Le spectateur fait alors, de manière très brutale l’expérience de la catastrophe, quand tout semble figé, sans aucune issue possible, qu’il n’y a rien à faire, sinon attendre que cela passe. La catastrophe n’est alors plus uniquement celle du théâtre de Bond ou de Sarah Kane. Ici, elle est toute simple ; elle ne demande qu’une panne de voiture dans un décor enneigé. L’arrivée d’un nouveau personnage, Isabelle, change la donne : les rockeurs vont lui montrer leur parc d’attraction. Enfin, il se passe quelque chose, on va pouvoir voir, « Isabelle, viens voir !… » devient la ritournelle, le texte de la pièce.

Cette pièce est aussi une belle métaphore du théâtre : on est invités à regarder, et nous acceptons, avides d’une nouvelle expérience.

Le parc d’attraction de nos rockeurs est fait de bric et de broc. De bulles de savons, de ventilateurs et de bonshommes géants en plastique. Le spectateur est à nouveau face à l’incompréhension. On lui avait promis un parc d’attraction, un vrai, et en voilà un sous-ersatz. Il y a un moment où l’incompréhension se transforme en fascination.
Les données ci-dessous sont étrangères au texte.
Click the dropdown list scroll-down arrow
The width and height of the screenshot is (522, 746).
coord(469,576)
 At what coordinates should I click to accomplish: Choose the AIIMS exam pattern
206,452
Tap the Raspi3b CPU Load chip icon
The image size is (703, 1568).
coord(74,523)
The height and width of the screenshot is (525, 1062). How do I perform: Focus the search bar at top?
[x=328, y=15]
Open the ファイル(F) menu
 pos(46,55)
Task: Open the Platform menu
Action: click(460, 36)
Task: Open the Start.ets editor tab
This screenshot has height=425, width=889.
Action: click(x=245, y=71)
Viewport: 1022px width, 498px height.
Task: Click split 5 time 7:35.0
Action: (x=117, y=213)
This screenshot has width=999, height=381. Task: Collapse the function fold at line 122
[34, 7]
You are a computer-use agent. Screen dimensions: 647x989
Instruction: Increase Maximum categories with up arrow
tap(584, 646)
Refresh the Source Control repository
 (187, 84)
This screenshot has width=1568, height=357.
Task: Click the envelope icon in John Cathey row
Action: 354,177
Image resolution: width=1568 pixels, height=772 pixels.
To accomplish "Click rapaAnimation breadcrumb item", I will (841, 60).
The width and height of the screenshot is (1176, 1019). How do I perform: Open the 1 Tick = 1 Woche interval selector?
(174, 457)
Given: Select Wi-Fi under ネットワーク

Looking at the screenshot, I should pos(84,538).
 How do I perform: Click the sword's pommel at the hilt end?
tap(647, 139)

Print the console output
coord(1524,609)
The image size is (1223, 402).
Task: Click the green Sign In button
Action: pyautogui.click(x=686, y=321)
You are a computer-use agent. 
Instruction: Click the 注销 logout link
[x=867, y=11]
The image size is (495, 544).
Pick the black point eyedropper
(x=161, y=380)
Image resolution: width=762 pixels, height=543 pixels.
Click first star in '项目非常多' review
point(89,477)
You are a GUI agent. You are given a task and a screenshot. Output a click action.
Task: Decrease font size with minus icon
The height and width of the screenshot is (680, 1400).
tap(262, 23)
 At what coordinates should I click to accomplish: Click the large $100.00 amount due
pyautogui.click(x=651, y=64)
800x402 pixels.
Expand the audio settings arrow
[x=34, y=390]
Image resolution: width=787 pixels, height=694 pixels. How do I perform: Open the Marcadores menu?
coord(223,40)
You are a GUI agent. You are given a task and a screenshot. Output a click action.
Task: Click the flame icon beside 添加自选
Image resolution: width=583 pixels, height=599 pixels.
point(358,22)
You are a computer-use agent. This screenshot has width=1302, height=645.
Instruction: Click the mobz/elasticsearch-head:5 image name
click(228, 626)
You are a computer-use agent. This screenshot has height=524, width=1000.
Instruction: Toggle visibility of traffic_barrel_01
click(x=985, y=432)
Parce qu’Isabelle est éblouie comme une petite fille, et à ce moment-là, elle touche le spectateur et l’invite sur la scène: il se retrouve plongé en enfance, dans l’enfance du théâtre également. Le théâtre grec, ce n’était que des pierres et rien d’autre. Lorsqu’on est enfant, on s’invente un monde et des histoires avec des bouts de bois et des bouts de tissu. Avec « La Mélancolie des Dragons », on revient explicitement à cette part d’enfance du théâtre. Ce gros bonhomme de plastique de sac poubelle dressé face à nous sur le devant de la scène devient alors la plus belle créature du monde. Il nous raconte l’histoire de ces rockeurs qui se sont donnés tant de mal pour recréer le monde à leur idée.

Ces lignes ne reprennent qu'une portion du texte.